## AIM
Write out the records from the line containing "How do I perform: Select" through the line containing "tap(1014, 504)", with both of those lines included, and copy them exactly. Leave the pictures out of your answer.

## INPUT
* START *

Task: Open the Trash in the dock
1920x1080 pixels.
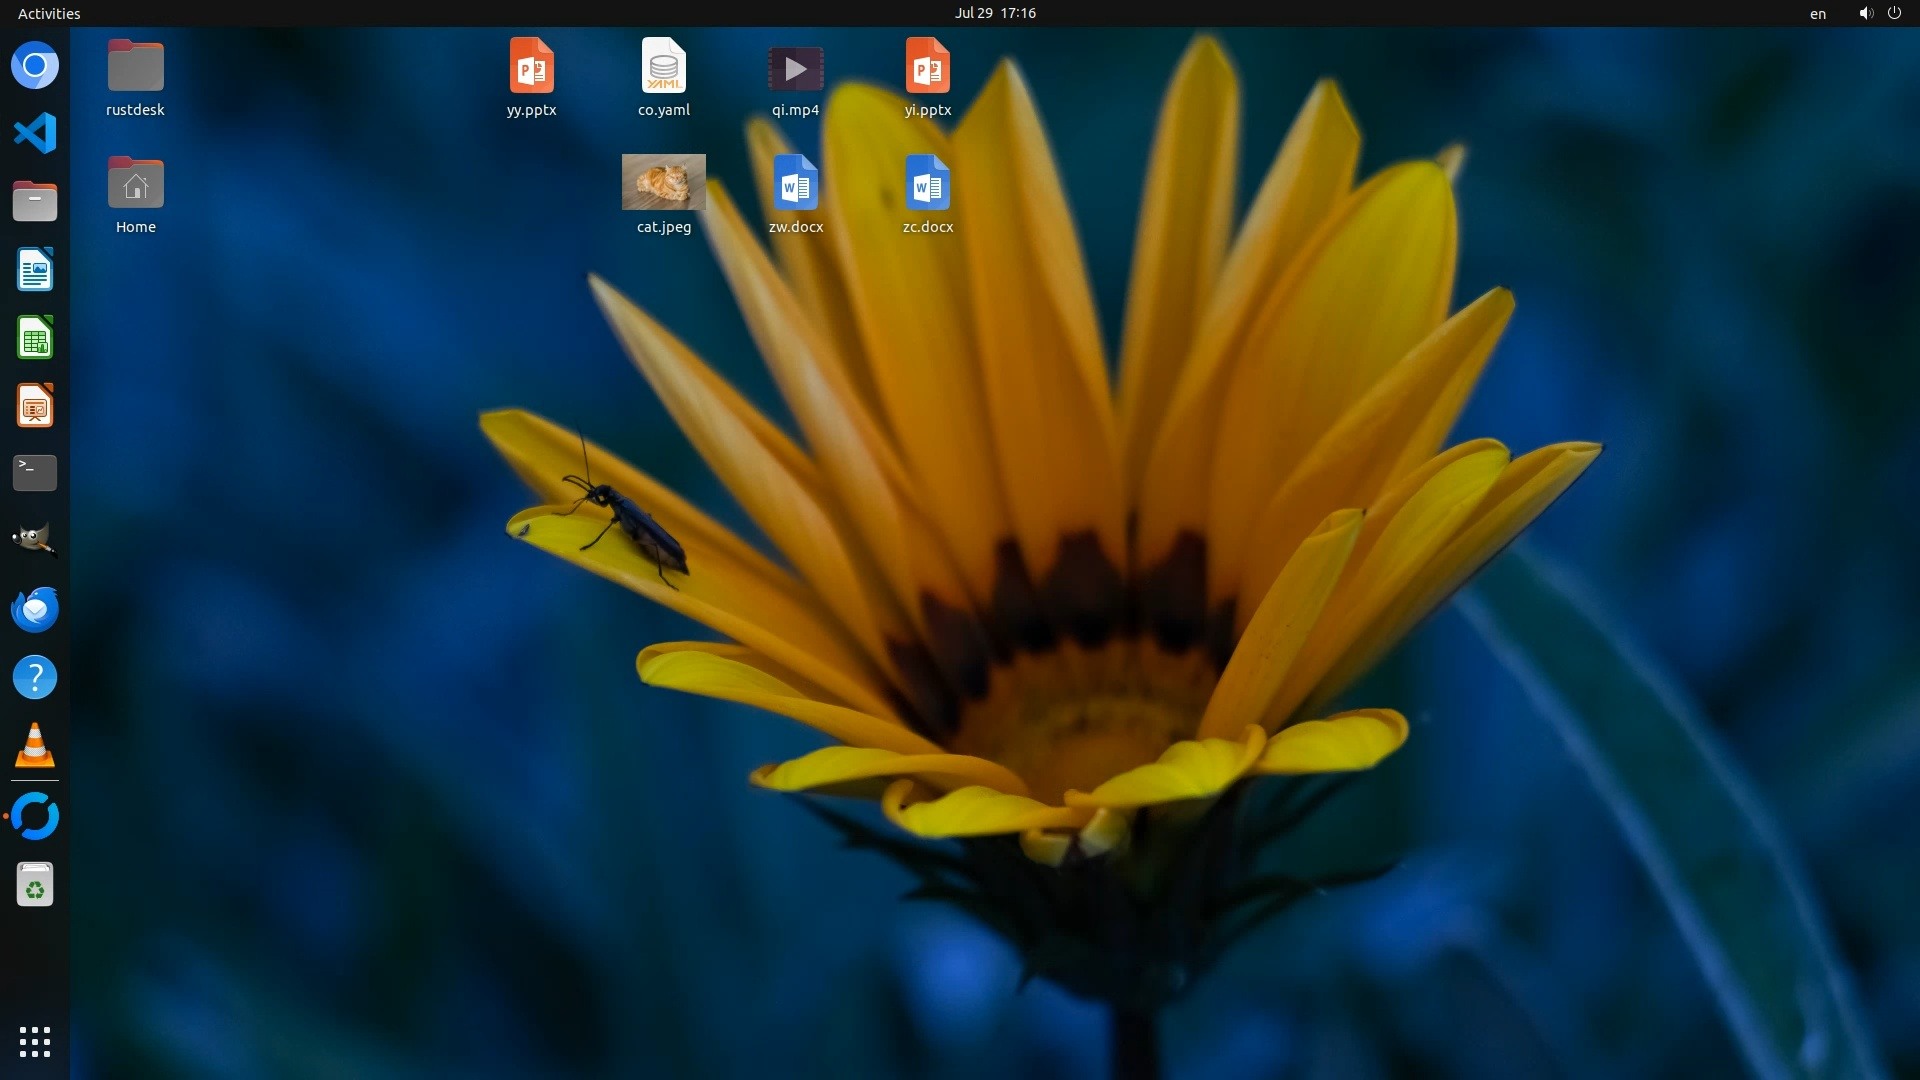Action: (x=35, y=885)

* END *
* START *

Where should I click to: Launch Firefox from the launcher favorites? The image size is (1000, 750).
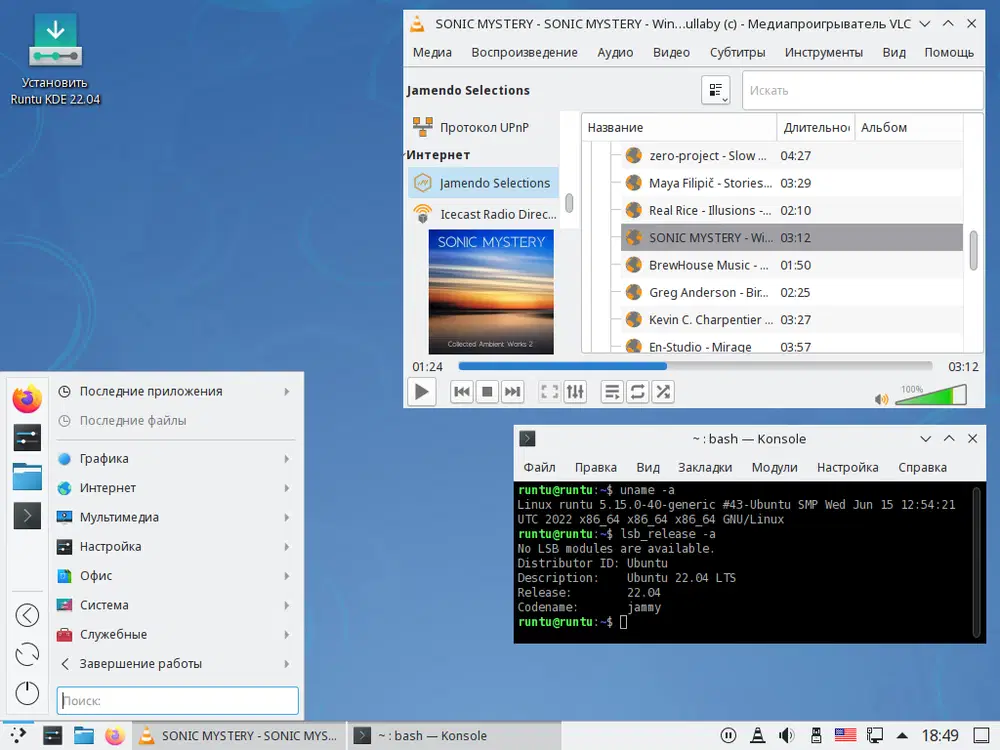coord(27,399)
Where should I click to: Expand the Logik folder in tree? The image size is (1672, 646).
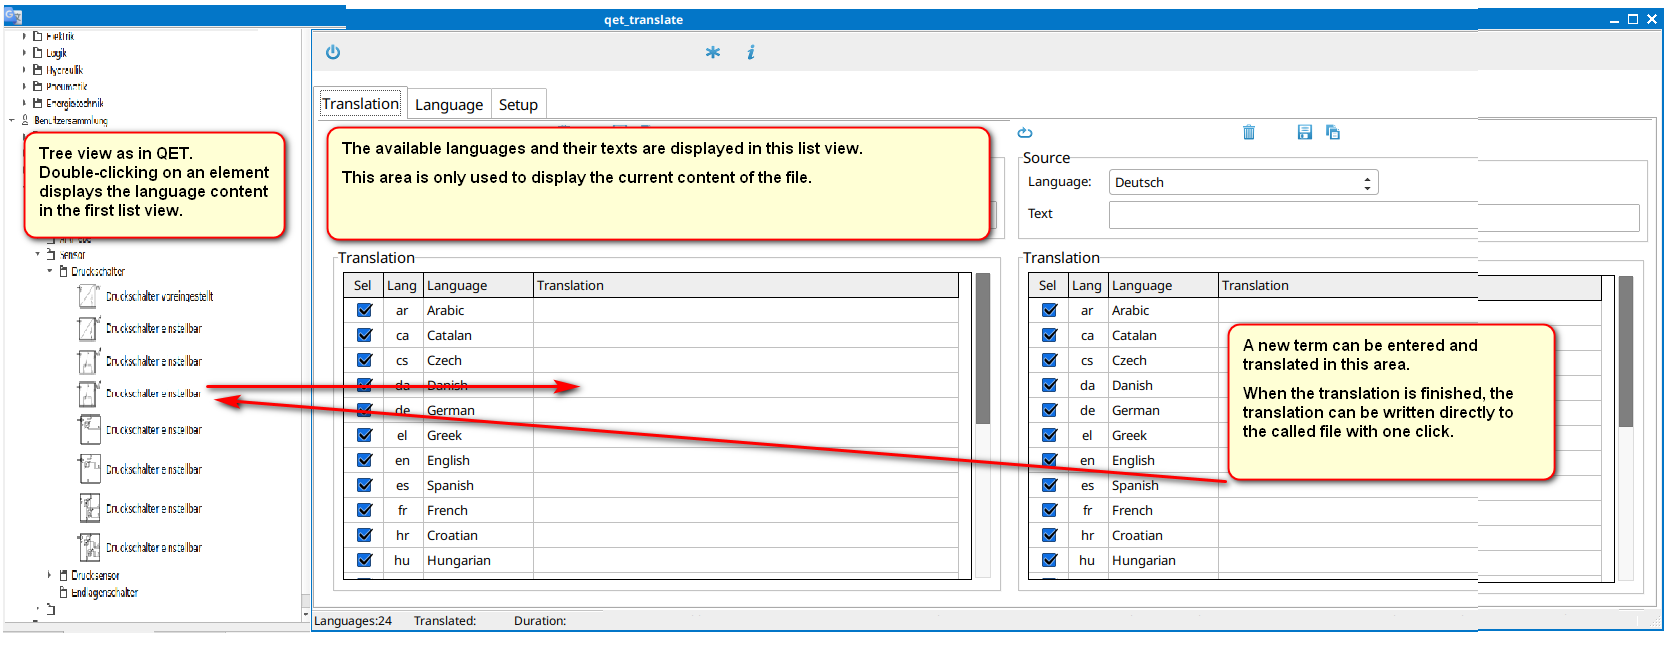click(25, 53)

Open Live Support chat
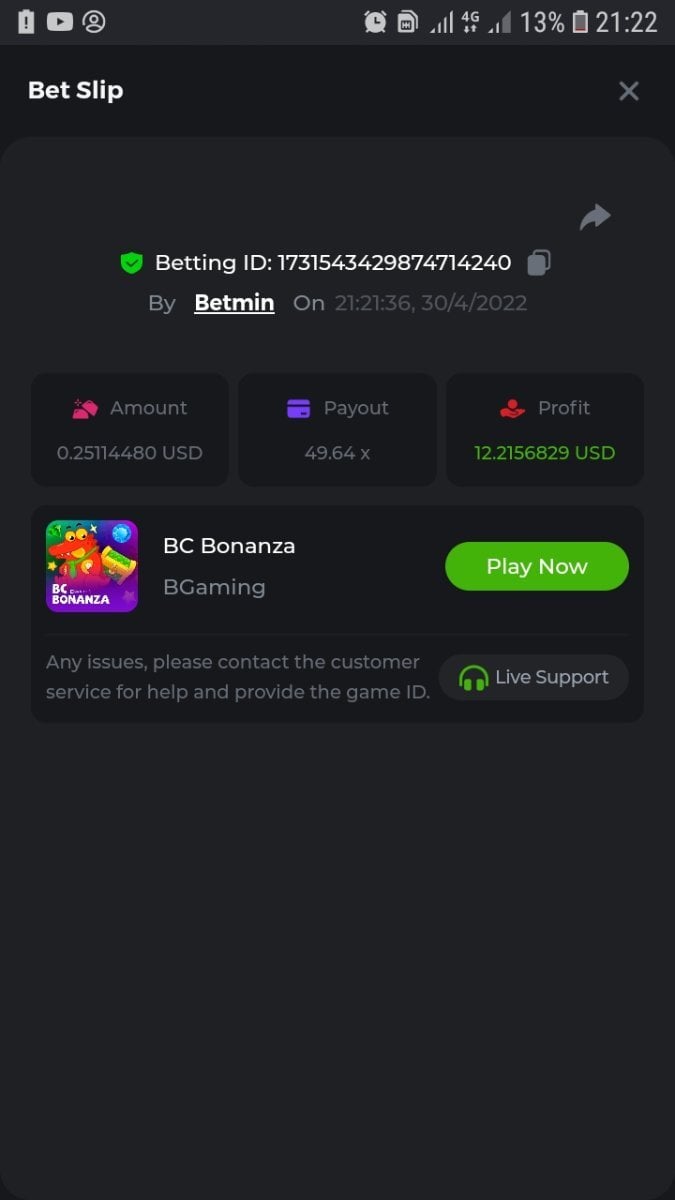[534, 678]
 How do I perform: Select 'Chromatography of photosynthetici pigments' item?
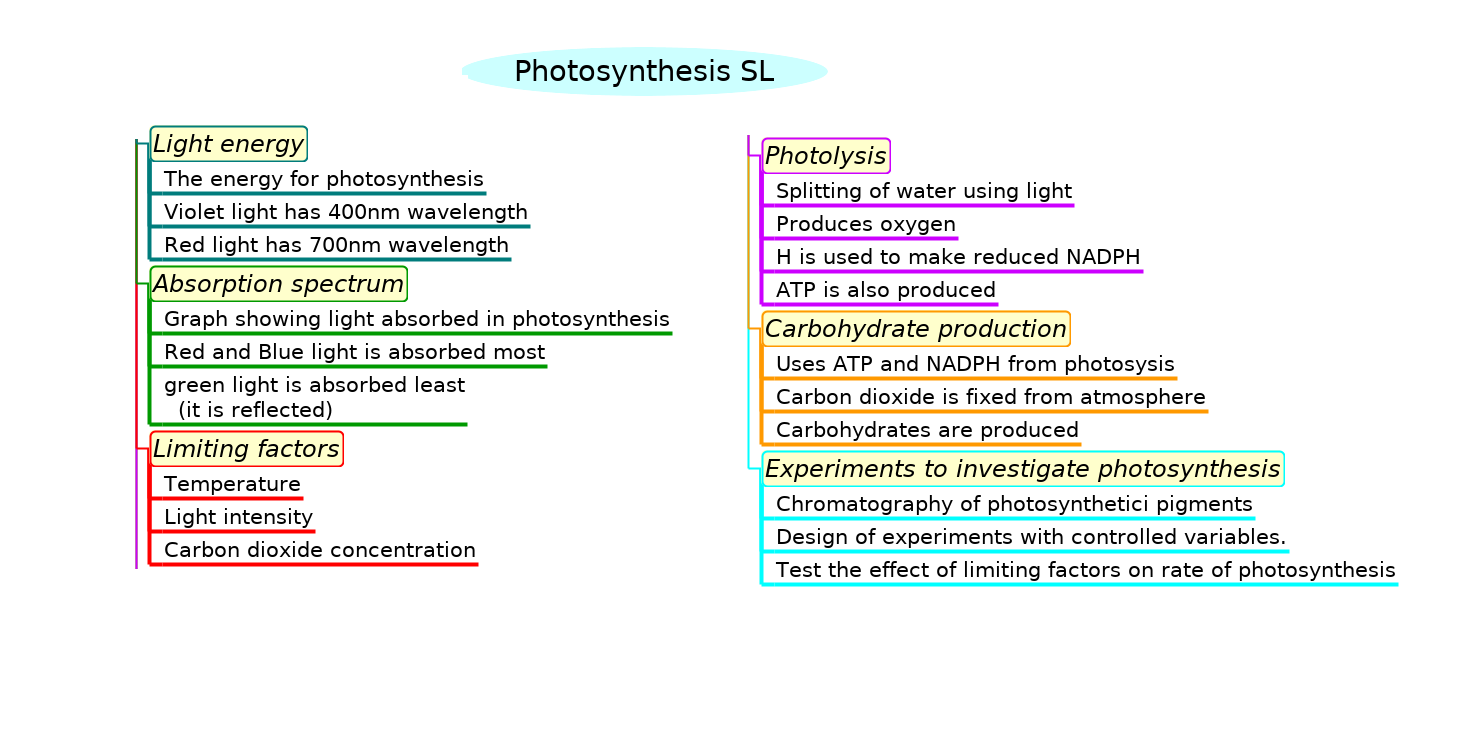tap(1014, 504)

* END *
* START *

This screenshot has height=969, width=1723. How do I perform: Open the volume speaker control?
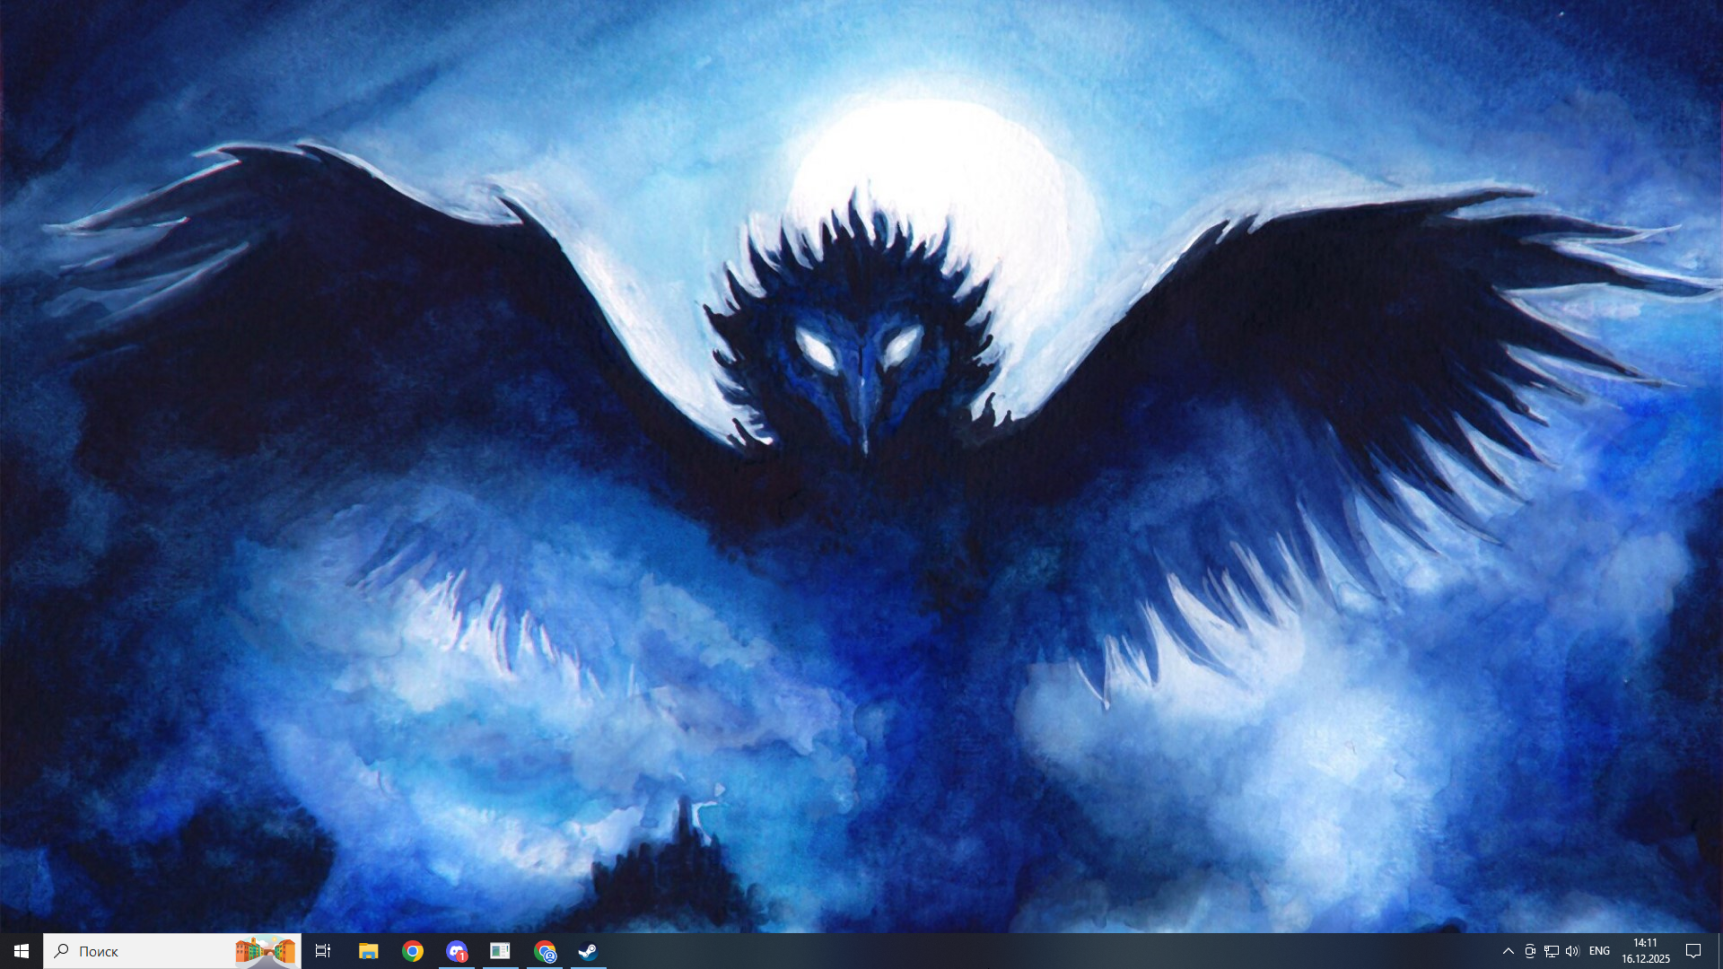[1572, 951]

* END *

## ANSWER TO THE PROBLEM
 How do I perform: Select 'Chromatography of photosynthetici pigments' item?
tap(1014, 504)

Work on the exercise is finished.